Where are the savings coming from? It’s not only that we water consumers are more careful about how much we’re using-either through voluntary efforts or enforced rules about watering lawns and hosing down sidewalks-although that plays a part. Improved technologies such as higher-efficiency irrigation systems and better cooling systems for power plants also get much of the credit.

In light of the drought and the changing patterns of usage, it’s worth taking a look at how our profession has traditionally viewed water and how that might now be changing. ESC and stormwater professionals have often considered water something to get out of the way as harmlessly as possible-to prevent flooding; to keep high volumes of runoff from eroding streambanks, roadways, and active con-

struction sites; and to prevent water from carrying sediment and other pollutants offsite. We have looked on water not so much as a resource but as a nuisance. It was once common to shunt stormwater out of the way quickly through a public conveyance system, perhaps to a water treatment plant or, in areas with separate sewer systems, to the nearest lake, river, or ocean. More recently green infrastructure and low-impact-development efforts-again, some voluntary and some, especially for new federal facilities, mandated-are being used to retain water onsite.

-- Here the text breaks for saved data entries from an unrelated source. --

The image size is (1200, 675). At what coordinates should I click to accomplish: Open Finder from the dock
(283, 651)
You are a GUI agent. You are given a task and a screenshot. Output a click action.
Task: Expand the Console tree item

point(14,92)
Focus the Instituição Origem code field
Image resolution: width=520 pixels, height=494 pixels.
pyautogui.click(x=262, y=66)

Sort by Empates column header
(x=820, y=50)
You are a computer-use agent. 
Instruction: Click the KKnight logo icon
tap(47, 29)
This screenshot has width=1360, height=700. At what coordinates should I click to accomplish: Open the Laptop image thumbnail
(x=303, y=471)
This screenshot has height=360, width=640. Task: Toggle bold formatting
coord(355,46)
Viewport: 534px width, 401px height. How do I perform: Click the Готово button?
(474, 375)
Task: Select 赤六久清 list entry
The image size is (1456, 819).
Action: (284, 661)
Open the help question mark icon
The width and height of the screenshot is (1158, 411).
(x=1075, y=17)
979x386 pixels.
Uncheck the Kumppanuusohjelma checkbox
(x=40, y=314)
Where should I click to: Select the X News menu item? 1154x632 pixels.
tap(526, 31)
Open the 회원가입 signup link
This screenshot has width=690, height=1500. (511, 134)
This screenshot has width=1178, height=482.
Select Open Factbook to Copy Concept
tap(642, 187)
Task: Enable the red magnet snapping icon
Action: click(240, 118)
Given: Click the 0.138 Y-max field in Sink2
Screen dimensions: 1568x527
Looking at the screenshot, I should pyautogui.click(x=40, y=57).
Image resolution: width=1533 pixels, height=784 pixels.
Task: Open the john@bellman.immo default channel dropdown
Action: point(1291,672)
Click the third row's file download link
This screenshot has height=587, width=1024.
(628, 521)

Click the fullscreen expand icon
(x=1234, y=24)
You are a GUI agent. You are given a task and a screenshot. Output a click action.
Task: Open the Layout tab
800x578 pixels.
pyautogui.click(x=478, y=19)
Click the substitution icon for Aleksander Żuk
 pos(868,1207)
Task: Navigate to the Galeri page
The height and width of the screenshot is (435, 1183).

Even with onsite retention, though, the goal from the ESC and stormwater perspective is still largely to get rid of the water, this time by infiltrating it. Using it for some other purpose is still, in many places, only an afterthought. Part of the reason is cost-installing the equipment to capture and redistribute water on a large scale is expensive, and water, for all its growing scarcity, is still relatively cheap, so it’s often not worth the investment for property and business owners. Homeowners on individual lots, with rain barrels and small-scale cisterns, have been somewhat more successful in capturing water to use for landscape irrigation, but this accounts for a relatively small percentage of the total reduction in potable water use.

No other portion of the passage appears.